#### [待完成任务]
请根据原文回答以下问题：
(a) 作者本地原来使用的是哪个版本的jdk？
(b) 打包demo时执行的是什么命令？
(c) 切换后执行java --version，显示的openjdk版本号是多少？

#### [原文]
Skip to main content

lucene 编译安装

· 5 min read

需要编译和了解lucene代码

编译

因为lucene锁死了版本,所以要切换成jdk17,我本地是jdk18

clone代码

## clone 代码
git clone https://github.com/apache/lucene.git

### 切换目录
cd lucene

### 编译
./gradlew

## 如果是翻墙,可以使用代理,这样会快一点
## 指定域名和端口
./gradlew -DsocksProxyHost=192.168.1.102 -DsocksProxyPort=1081

启动和测试

### 打包demo
./gradlew lucene:demo:jar

### 执行demo
java -cp /home/ubuntu/lucene-9.1.0/lucene/demo/build/classes/java/main:/home/ubuntu/lucene-9.1.0/lucene/core/build/classes/java/main/ org.apache.lucene.demo.IndexFiles -

操作系统是ubuntu切换jdk17命令如下:

### 安装jdk17
sudo apt install openjdk-17-jdk
# Configure Java 切换java
sudo update-alternatives --config java

# Configure Java Compiler 切换javac
sudo update-alternatives --config javac


### 查看切换之后的命令,java 已经是17了
java --version
openjdk 17.0.3 2022-04-19
OpenJDK Runtime Environment (build 17.0.3+7-Ubuntu-0ubuntu0.22.04.1)
OpenJDK 64-Bit Server VM (build 17.0.3+7-Ubuntu-0ubuntu0.22.04.1, mixed mode, sharing)

#### [提供的行]
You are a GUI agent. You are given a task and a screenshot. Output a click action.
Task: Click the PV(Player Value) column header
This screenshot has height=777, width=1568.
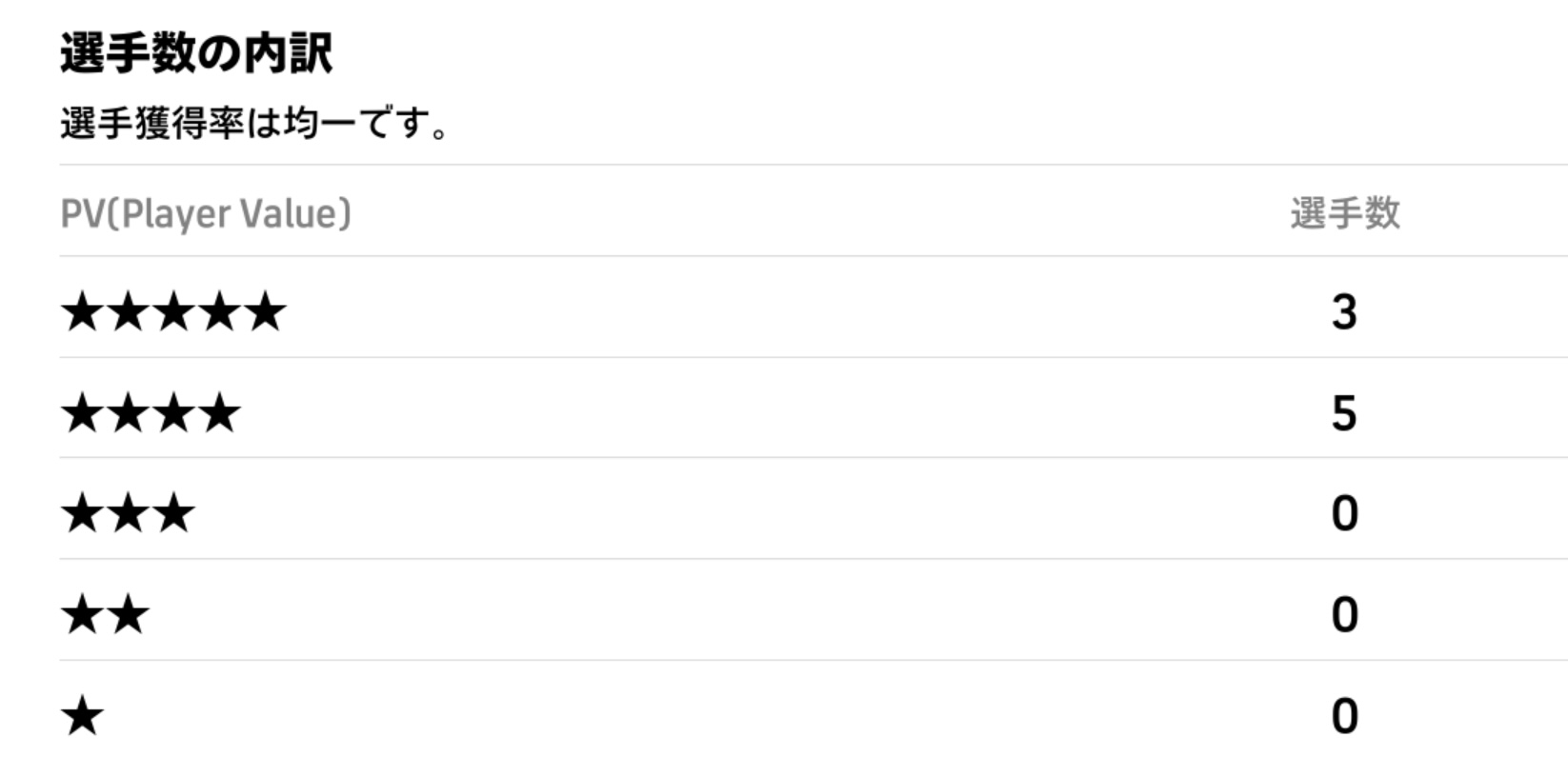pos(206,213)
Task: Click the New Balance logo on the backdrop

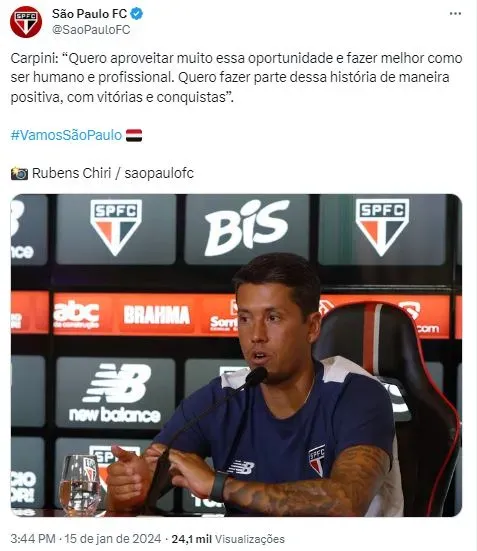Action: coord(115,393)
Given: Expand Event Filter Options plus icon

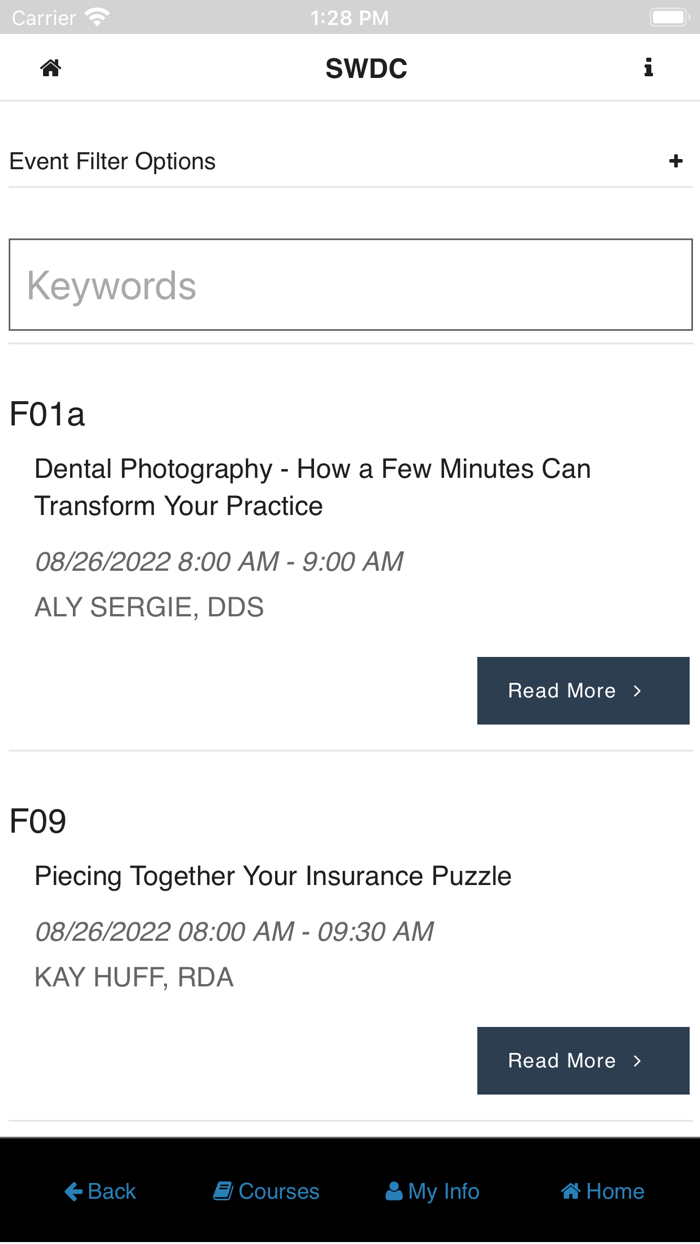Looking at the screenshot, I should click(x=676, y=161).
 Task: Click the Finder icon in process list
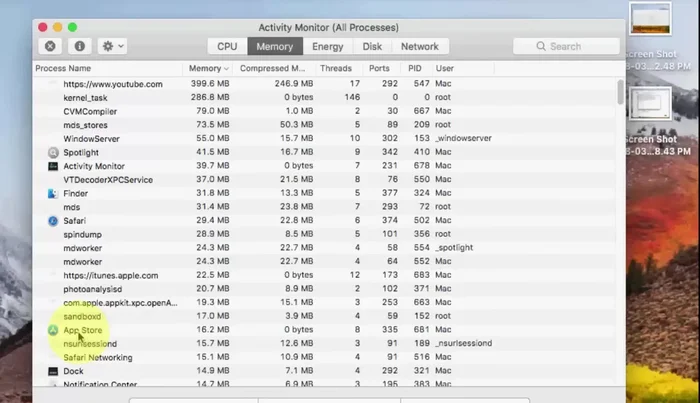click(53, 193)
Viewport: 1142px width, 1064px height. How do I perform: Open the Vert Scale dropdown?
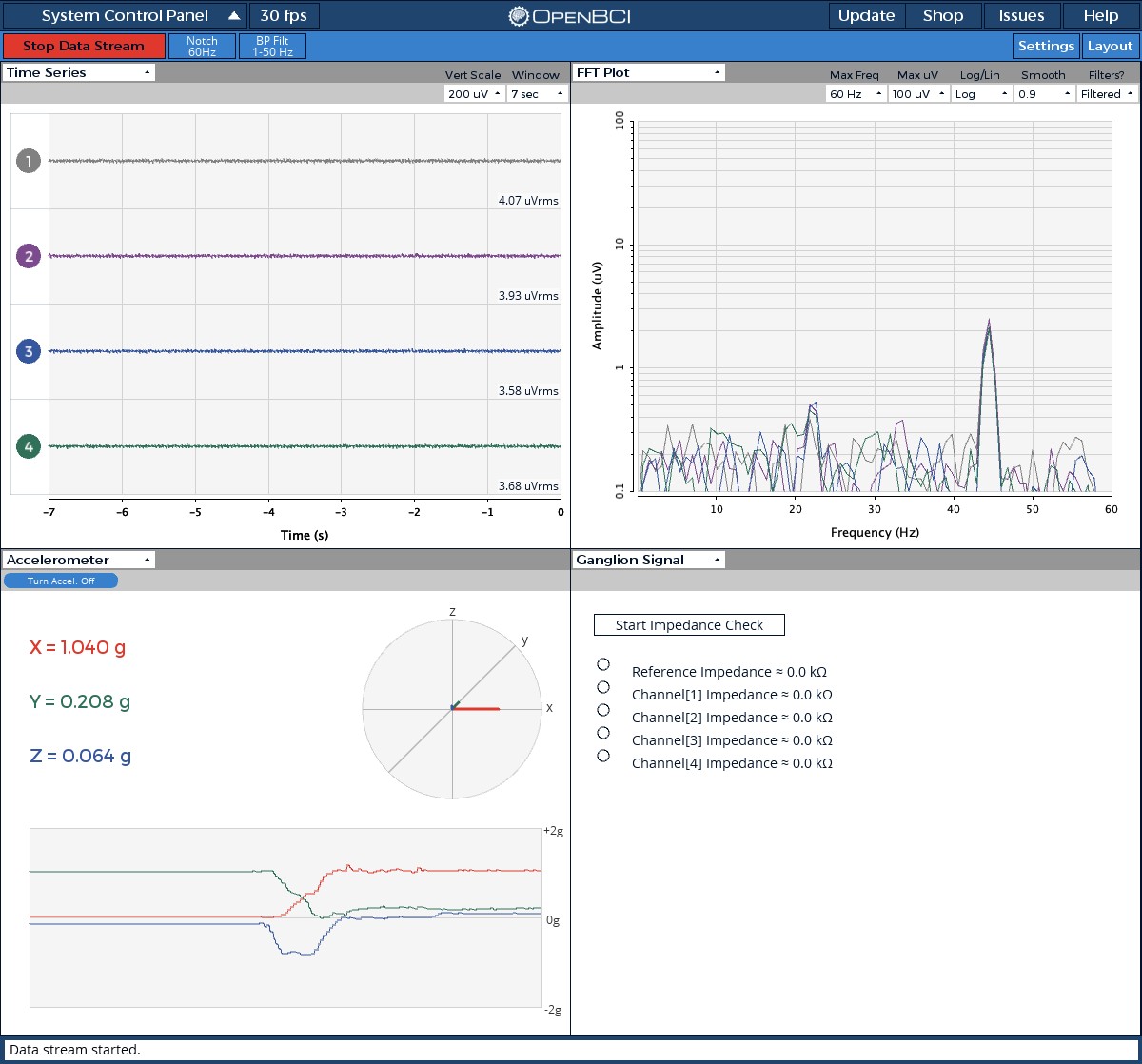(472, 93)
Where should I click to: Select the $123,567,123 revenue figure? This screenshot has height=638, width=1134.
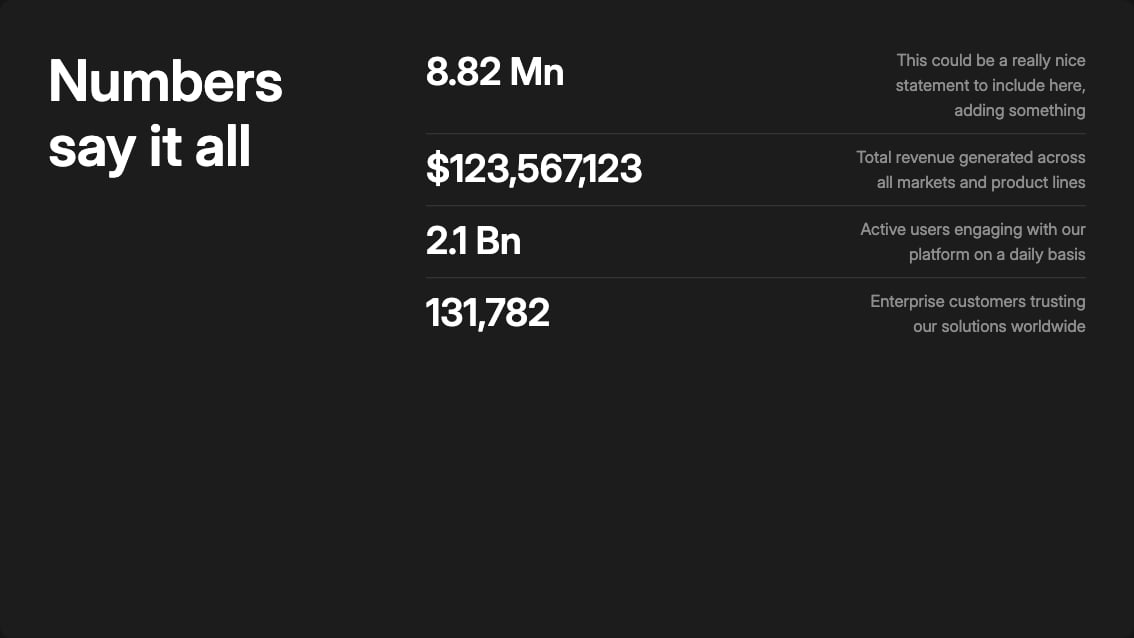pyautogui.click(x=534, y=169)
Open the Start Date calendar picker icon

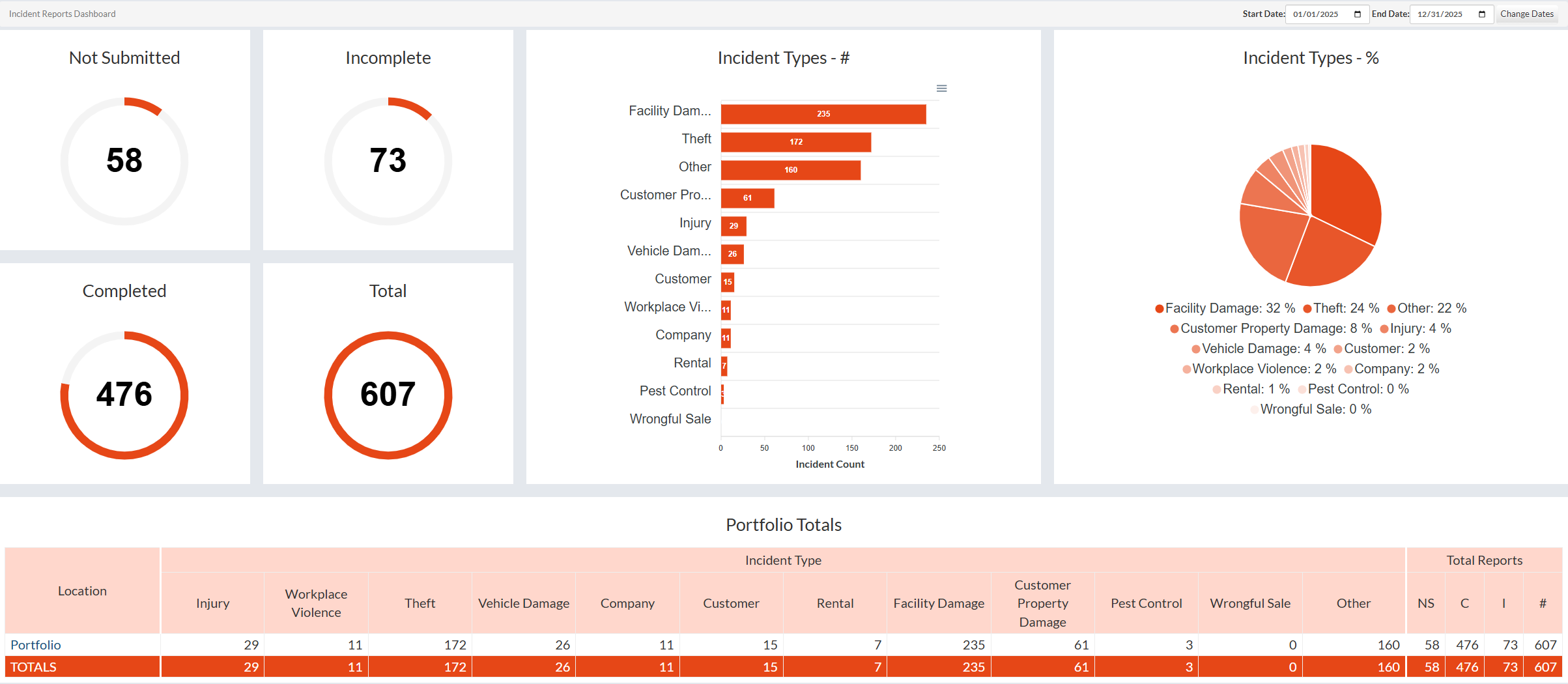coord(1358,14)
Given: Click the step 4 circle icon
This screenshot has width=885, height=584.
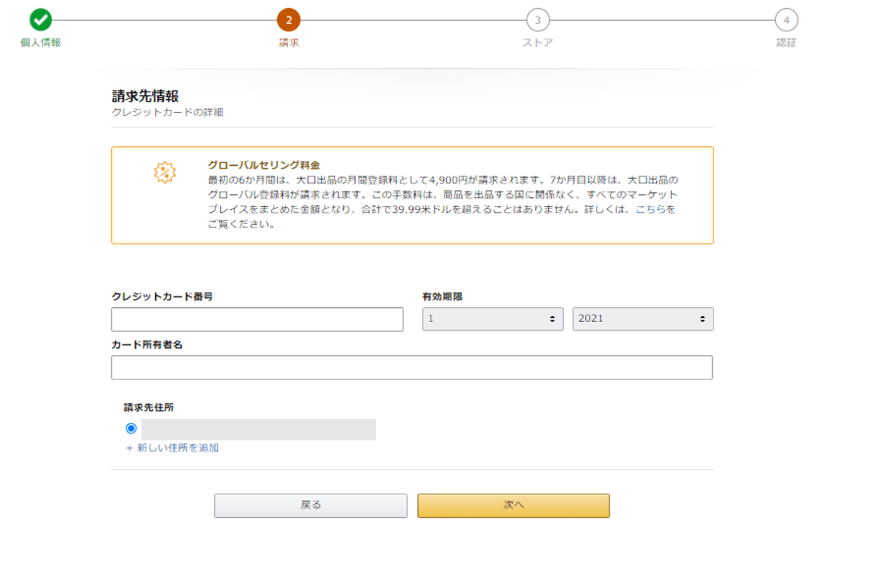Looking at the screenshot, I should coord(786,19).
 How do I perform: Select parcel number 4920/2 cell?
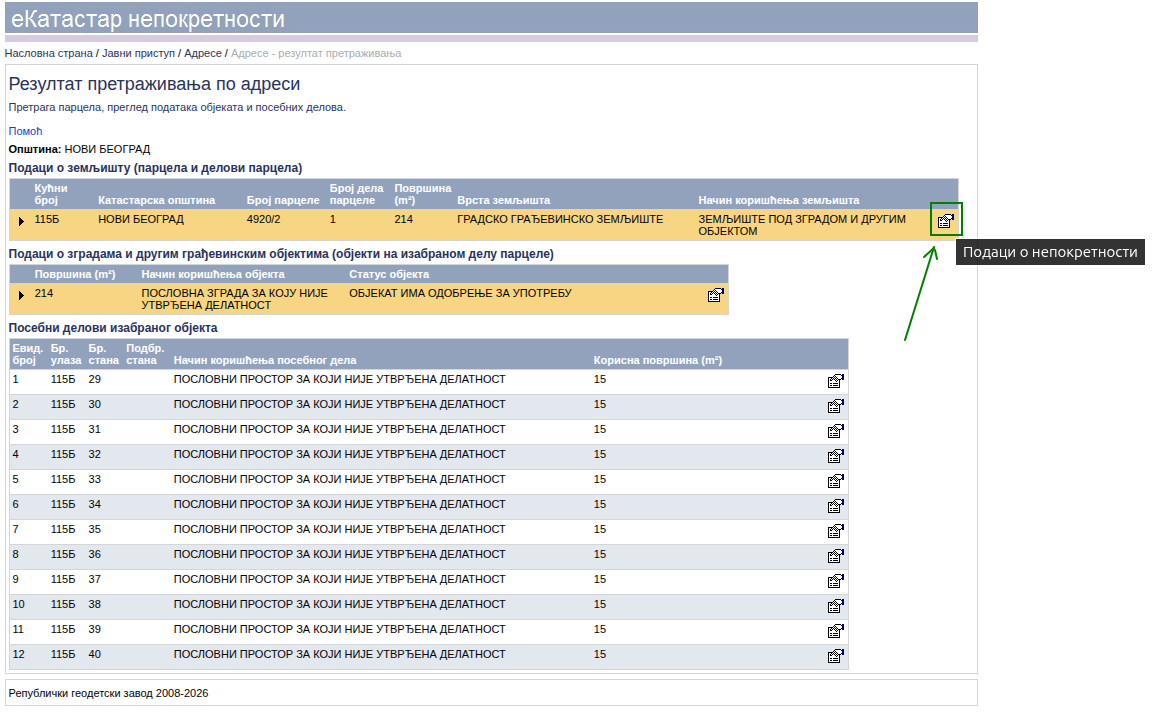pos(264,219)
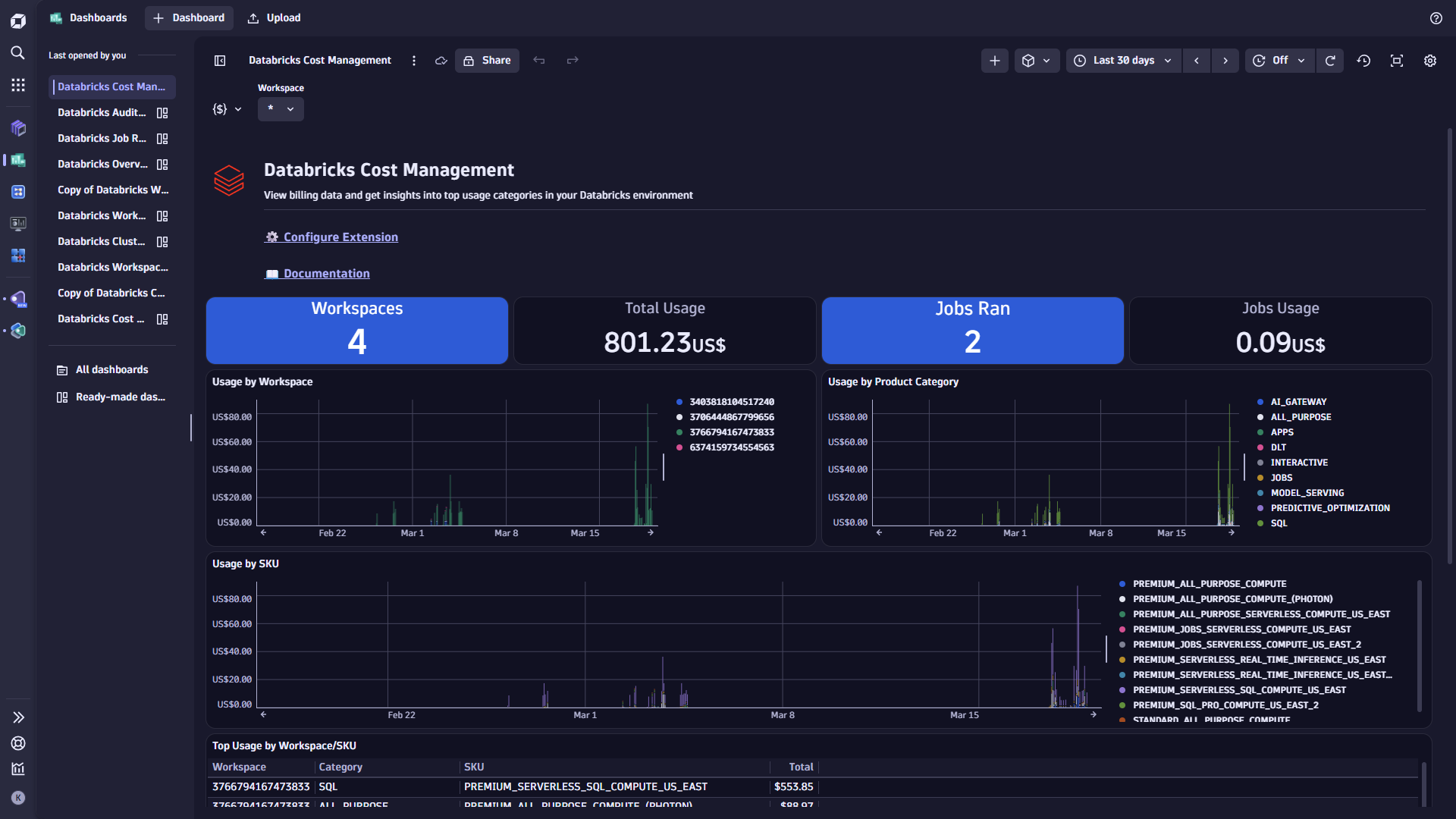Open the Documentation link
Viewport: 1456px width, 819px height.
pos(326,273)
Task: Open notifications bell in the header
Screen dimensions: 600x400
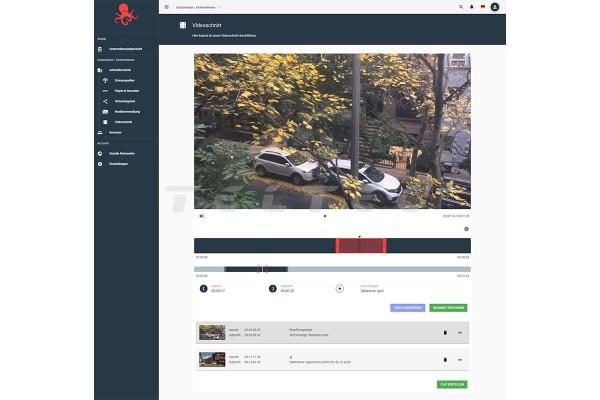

#### [书面回答]
(a) jdk18
(b) ./gradlew lucene:demo:jar
(c) 17.0.3